Sugano, based in Dubai, has seen the evolution of legal technology from the ground up, and she believes the coming months will only continue the upswing in this tech-savvy part of the world.
Still, in a region of the world that embraces technological innovation—for instance, parking tickets are paid and police reports are filed via smartphones in the UAE—why has legal tech evolution lagged behind not only the Western world but other sectors booming within the Gulf states, like fintech?
Entrepreneurs and attorneys in the region blame an older generation, the bureaucracy of the legal profession, and lawyers’ fears of losing billable hours due to automation.
The founder of a case management software company based in the UAE called CaseEngine, Abdul Hakim Manattil said his company targets the “newer generation,” owing to a rather stubborn legal landscape among veteran attorneys. He believes the resistance to legal tech tools and automation is shortsighted, because while lawyers he speaks to fear being “replaced by robots,” they don’t see how many more cases they could tackle in the time they save automating and streamlining manual tasks.
“Through the CaseEngine solution, we have managed to digitize only 5% of UAE law firms,” Manattil said. “There is a huge chance to scale up, but our product is for the future generation, not the traditional lawyers.”
He likens the current legal tech situation to the fintech explosion that emerged in 2017, and within a few years, took hold of the Gulf region to create a hotbed of innovation and competition.
“Those who are born in 1980 still want to go to the store to enjoy shopping, but the new generation is on the apps, they save time with convenience, they can change easily,” Manattil pointed out. “That is how legal tech will be here. We entrepreneurs have to be patient because the new generation of lawyers will use this technology at fast rates.”
The legal tech market in the GCC countries, which was still nascent over the past decade, undoubtedly was propelled by the pandemic that pushed many who feared using technology to so do out of necessity.

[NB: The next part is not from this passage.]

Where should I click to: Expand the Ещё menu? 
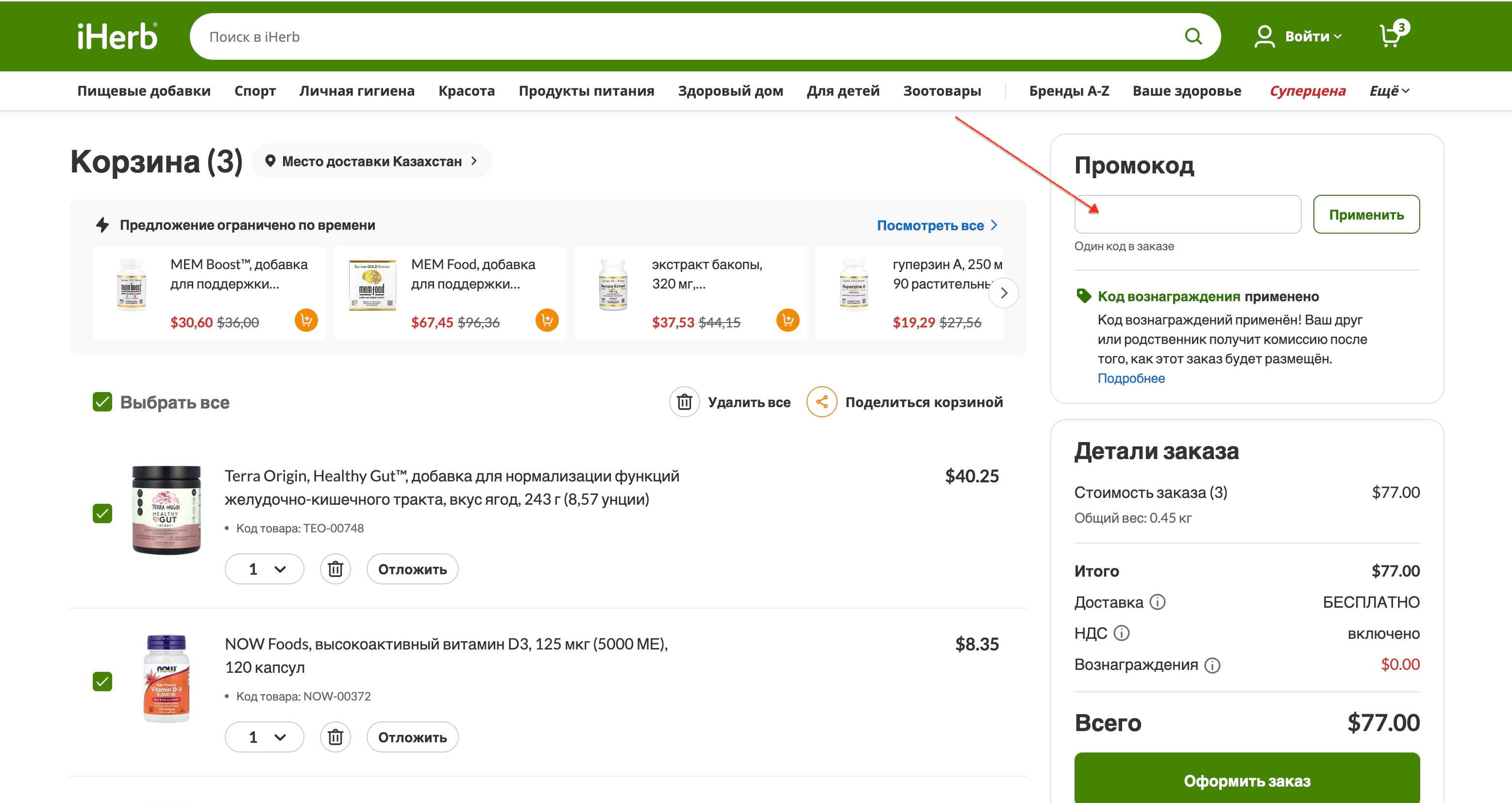[1389, 91]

“Since the pandemic hit, those who were not willing to change were forced to, not by willingness but by the need to survive and get on with it,” Sugano said. “But now that it’s happened, we have people thinking, ‘Where else can we apply this?’ That’s what’s going to create the legal tech boom here.”
It can only help that the UAE and Saudi governments are both firmly backing the evolution by aiding investment in technology startups. The UAE’s Artificial Intelligence office launched “The National Program for Coders” in 2021 to recruit international talent by incentivizing them with long-term “golden” visas, while they contribute to digital startups in the region.

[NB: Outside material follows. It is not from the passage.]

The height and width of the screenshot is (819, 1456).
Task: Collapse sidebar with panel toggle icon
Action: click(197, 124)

Additionally, sovereign wealth fund from the country also invested $100 million in Israel’s technology sector, hoping to boost Israeli venture capital expansion into Dubai and Abu Dhabi.

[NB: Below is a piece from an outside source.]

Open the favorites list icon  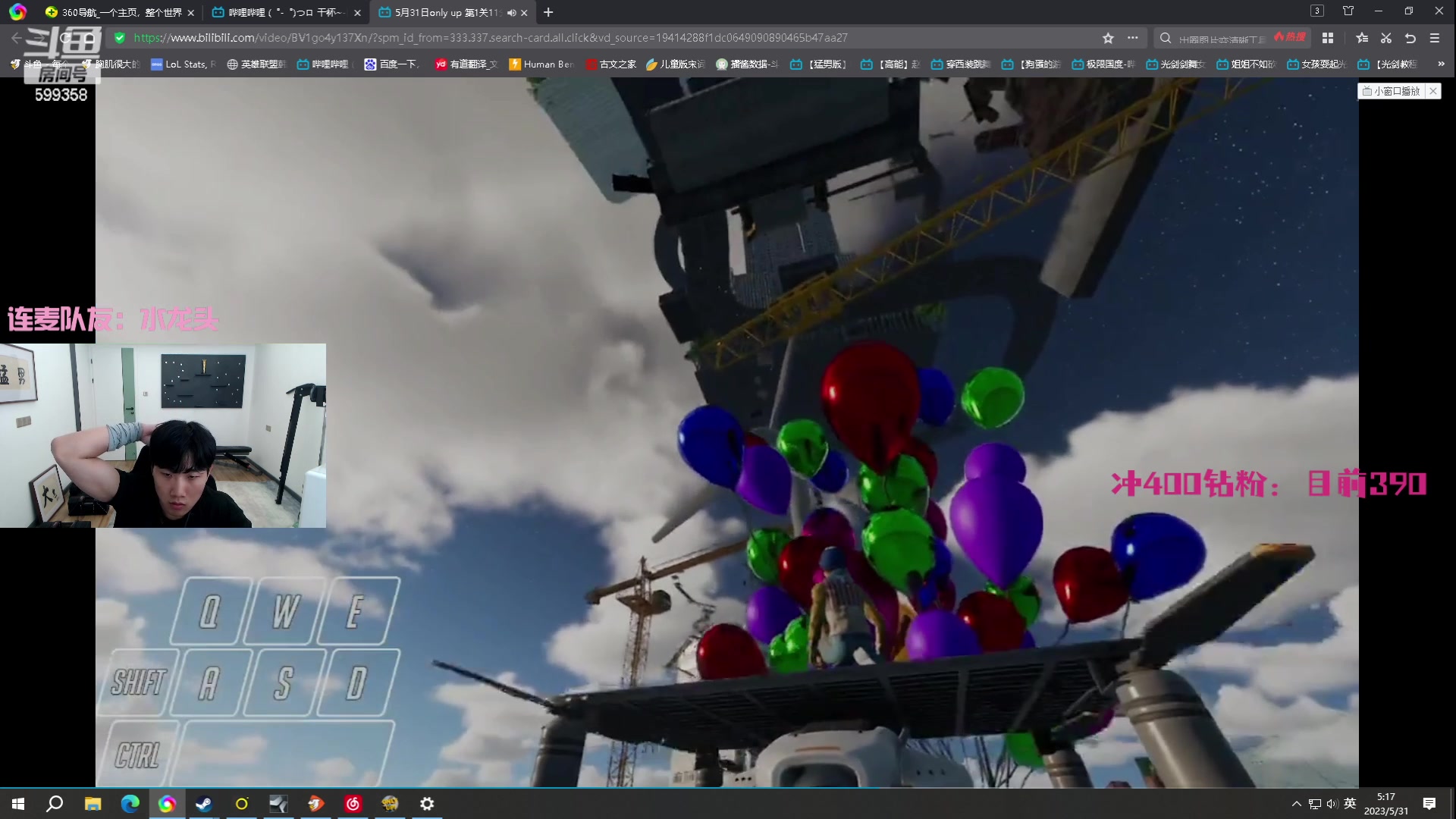[x=1362, y=38]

Meanwhile, Saudi Arabia pledged $6.4 billion earlier this month in future tech startups, as the Kingdom attempts a shift away from oil.
What’s more on Feb 2, the UAE enacted a new private-sector labor law, the “Federal Decree Law No. 33,” which expands benefits like additional maternity and paternity leave benefits, more flexible schedules, and allows salaries to be paid in currencies of the employee’s choosing, among other amendments. Sugano sees this as an attempt to recruit and nurture talent within not just the legal tech sector, but in the technology sector as well.
How much such efforts further boost the legal tech sector in gulf states, however, remains to be seen. But it’s likely that governments will stay active in supporting this market.
“You know, the governments in that region have always wanted to be No. 1 in everything that they do, in the 21st century that is technology,” Bartman said. “It’s no surprise that we are watching the legal tech boom in those countries now.”